To s​ee images of the The Arthur Fungarium's type collection, via JSTOR's Global Plants Intiative, click here (institutional access required).

As mentioned above, an Isotype is a duplicate specimen of the holotype. We have many Isotypes in the Arthur as Cummins, when writing his various rust fungi guides, consulted hundreds of type specimens and was supplied with samples from many of them. Some of these isotypes are mere fragments, millimeters in size, of the original collection but they still hold valuable information. 

Designating a specimen as a holotype, when it is not explicitly stated on the packet, is something that we do with reservation. Occasionally, the actual PUR accession code is cited in the species publication or the packet is clearly marked as being from the collectors herbarium. However, it is more often the case that only the collection information is given in the publication and so the actual status of the specimen is unknown, only that it is some form of type for that species. 

In these instances, the status "type" is given, meaning we can confirm that this is indeed type material but we are unsure whether it is a holotype, isotype or some other form of type. If we only have partial collection information we have used the term "type?" (as suggested by the Global Plants Initiative) indicating that a specimen appears to be type material but we are unsure. 

Puccinia species account for more than half of the known species of the rust fungi, and more than half of the specimens in the Arthur are Puccinia species, our type collection is therefore mainly comprised of Puccinia species. 

The anamorphic (asexual) genera, Uredo and Aecidium account for a large portion of types.
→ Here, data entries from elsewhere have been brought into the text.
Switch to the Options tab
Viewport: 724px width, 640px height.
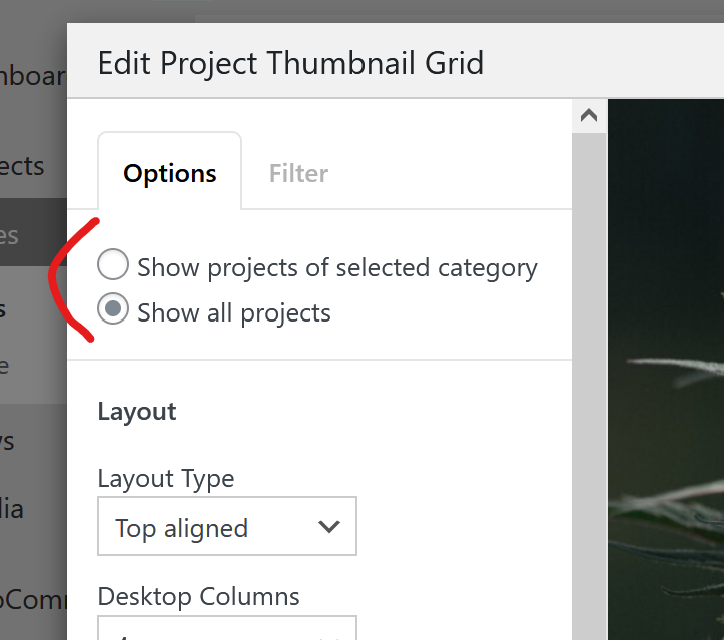click(169, 173)
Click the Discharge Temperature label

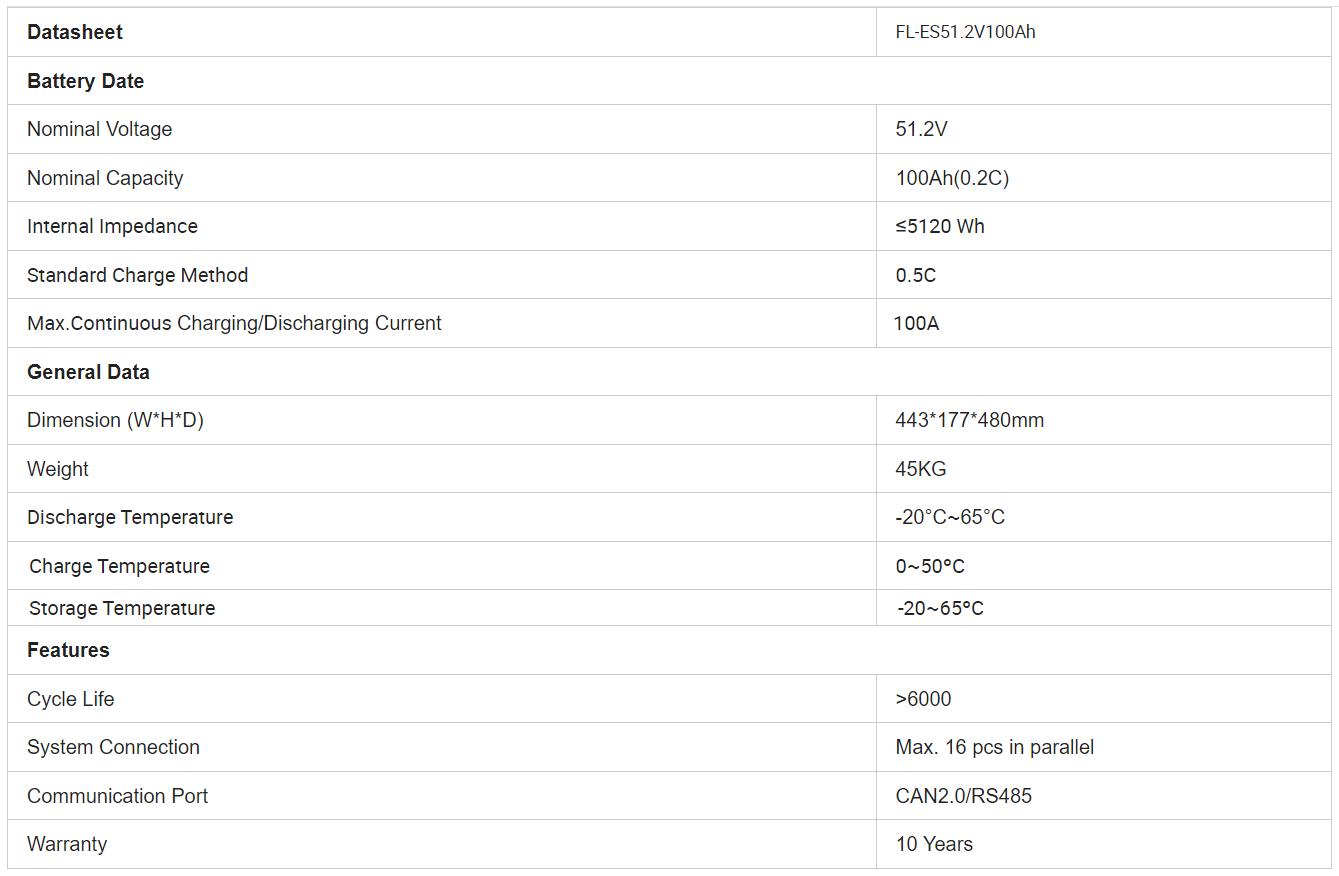pos(130,517)
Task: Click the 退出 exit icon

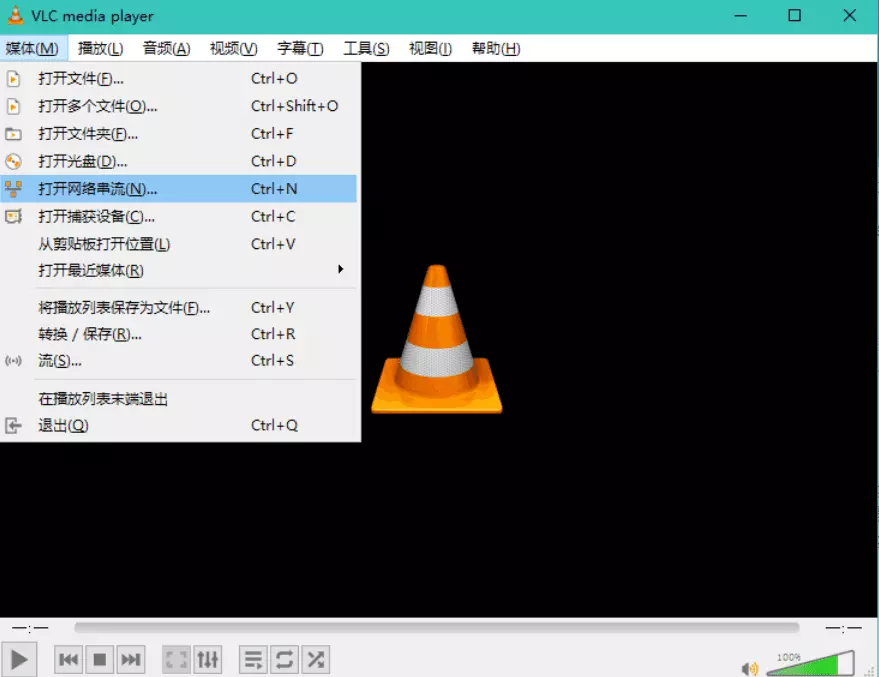Action: 14,425
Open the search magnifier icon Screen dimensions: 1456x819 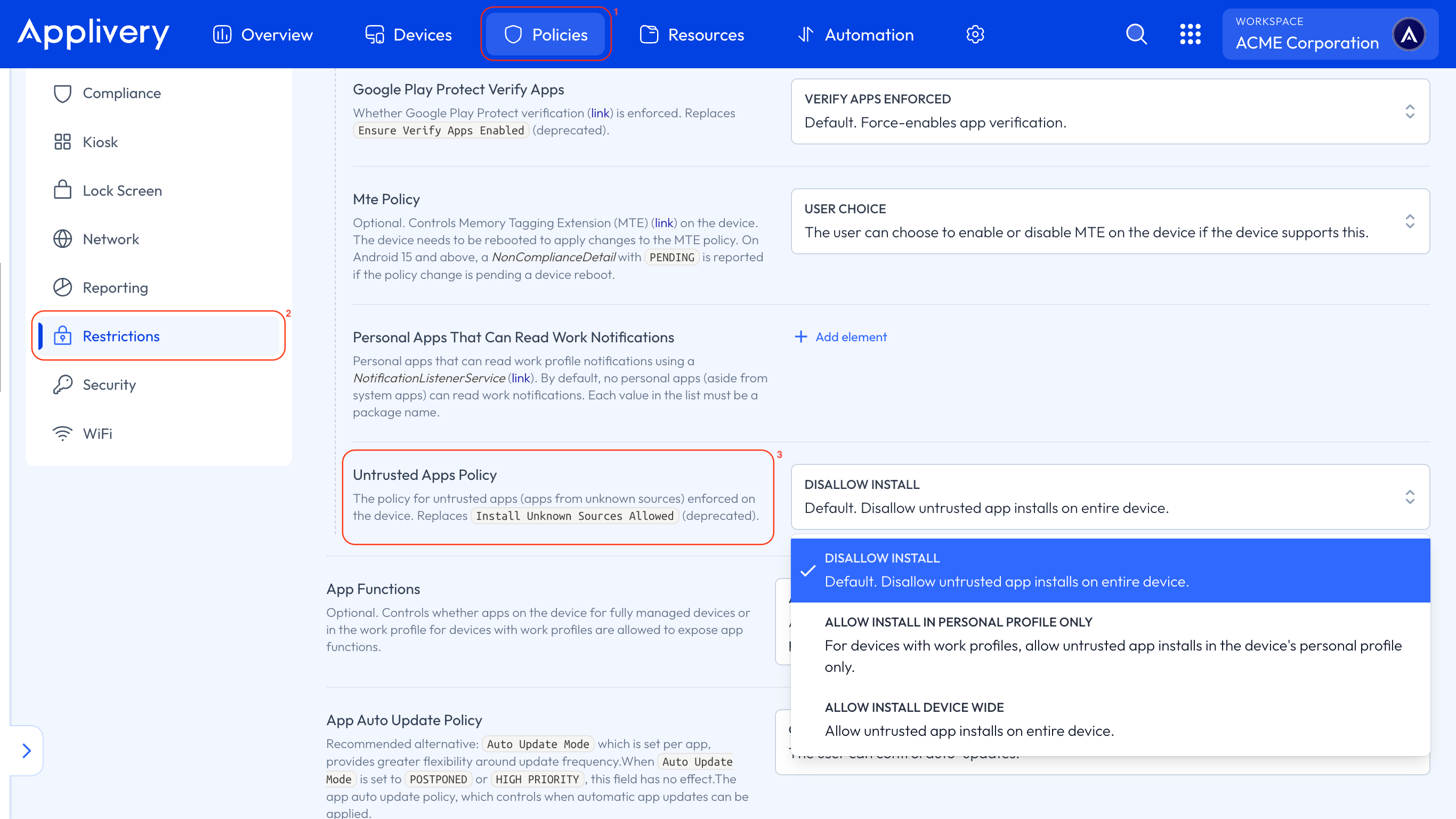[1136, 35]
Many of these species are yet to placed in their teleomorphic (sexual) genus are represent very important and informative samples of these species should future nomenclatural and taxonomic work be undertaken on these species. ​


The majority of type collection, just over 80%, was collected between 1927 and 1940. This is obviously not surprising as taxonomy became more popular specimen collection and species discovery was more prevalent. This has slowed in recent decades as has the rate of species discovery. 
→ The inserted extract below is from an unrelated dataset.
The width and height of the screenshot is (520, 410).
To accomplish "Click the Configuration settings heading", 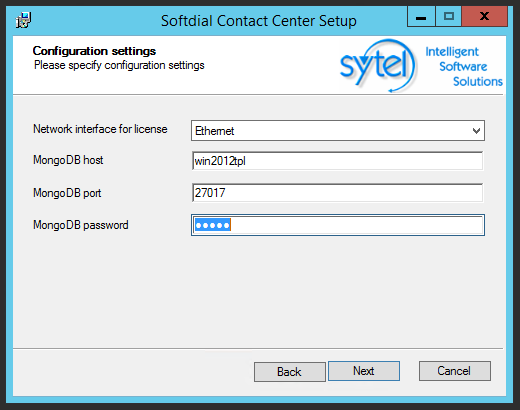I will (x=94, y=51).
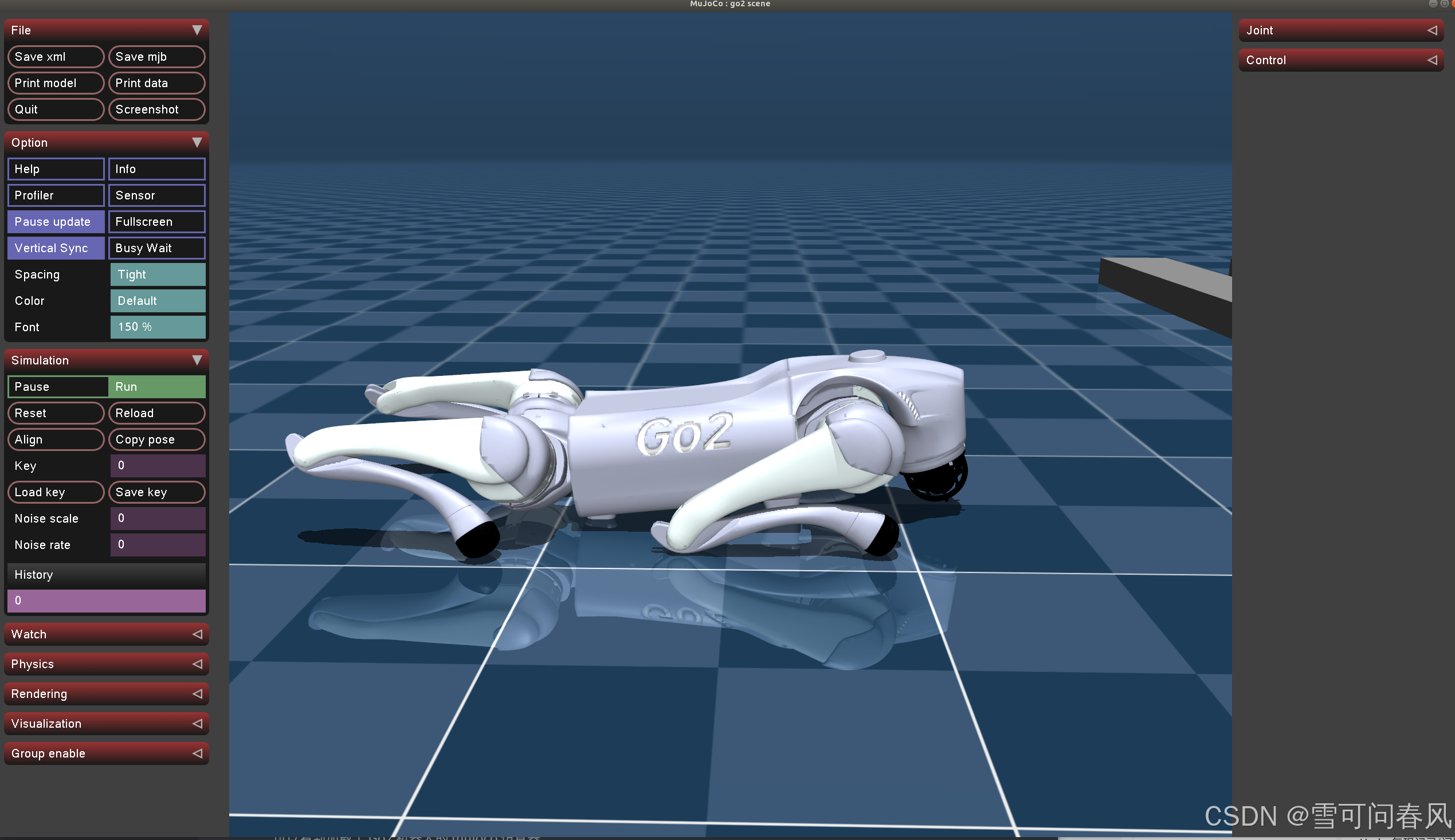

Additionally, The Herbaria at Purdue have been without a director or uredinologist since the mid 90s. With the appointment of our new director Dr. M. Catherine Aime, we have already seen the acquisition of additional rust collections, from both herself and other institutions. This is surely to continue expanding our type collection and adding more recent species. 
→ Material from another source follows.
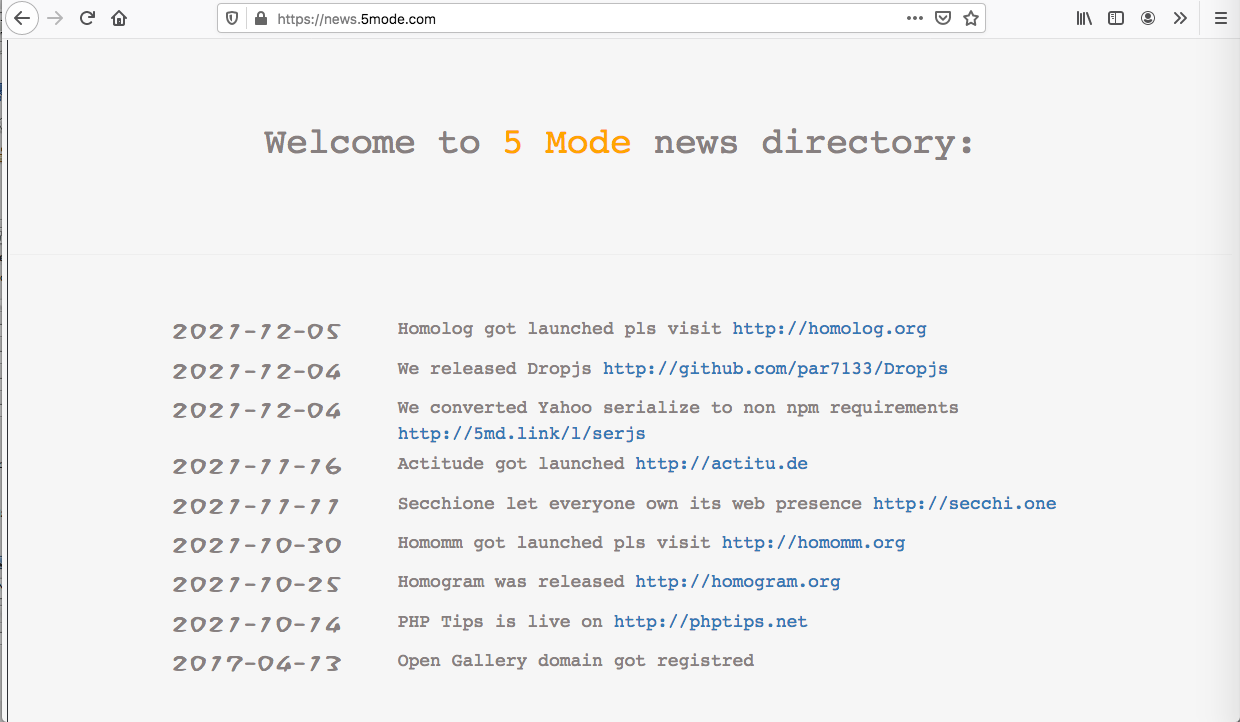Save page to Pocket
The width and height of the screenshot is (1240, 722).
coord(942,18)
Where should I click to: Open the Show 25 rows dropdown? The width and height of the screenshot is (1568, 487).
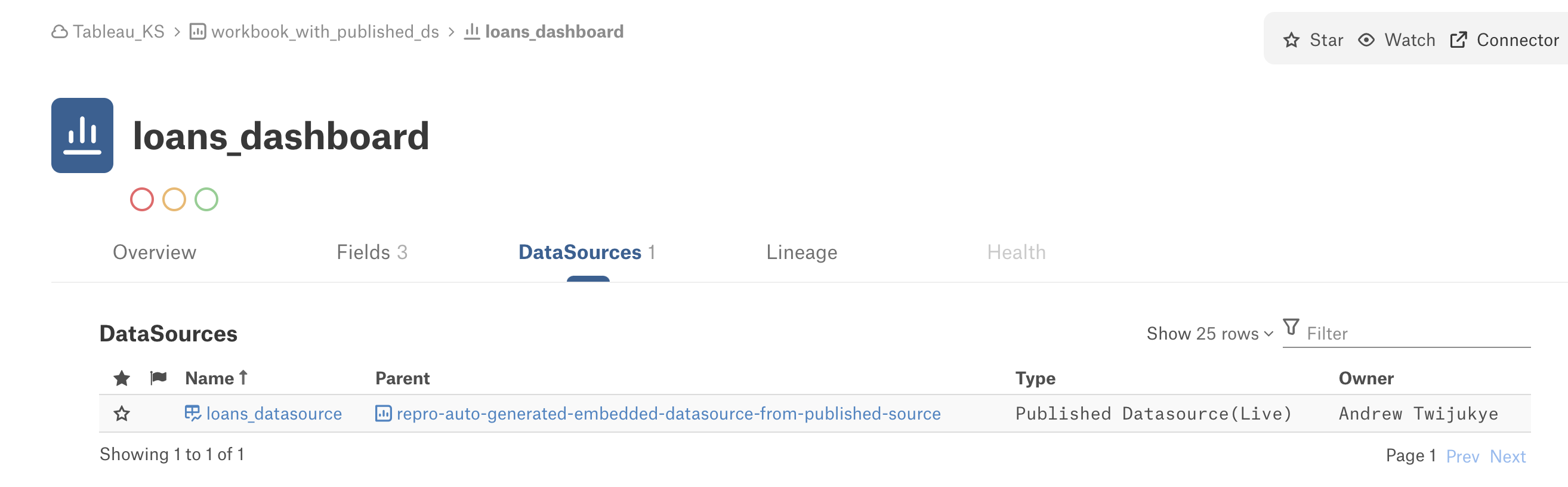(x=1209, y=334)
Just as a large portion (>50%) of the overall collection of the Arthur has origins in the USA, a large portion of our type collection is from species collected in the USA. We have over 400 types for which Dr. Joseph. C. Arthur was the author, or co-author, of the species name, over 400 with Dr.George B. Cummins as author and over 200 with Dr. Joe F. Hennen as author.

Brazil and Mexico are also heavily represented. This is because the director of the Arthur during the 80's to 90's (Dr. Joe F. Hennen) specialized in Central and South American Puccinales. With the 2013 return of an un​cataloged loan from Dr. Hennen, of some 20,000 specimens, we are sure to find additional type specimens from this area, as well as additional types in general. We estimate that the Hennen loan may contain 500 - 800 type specimen.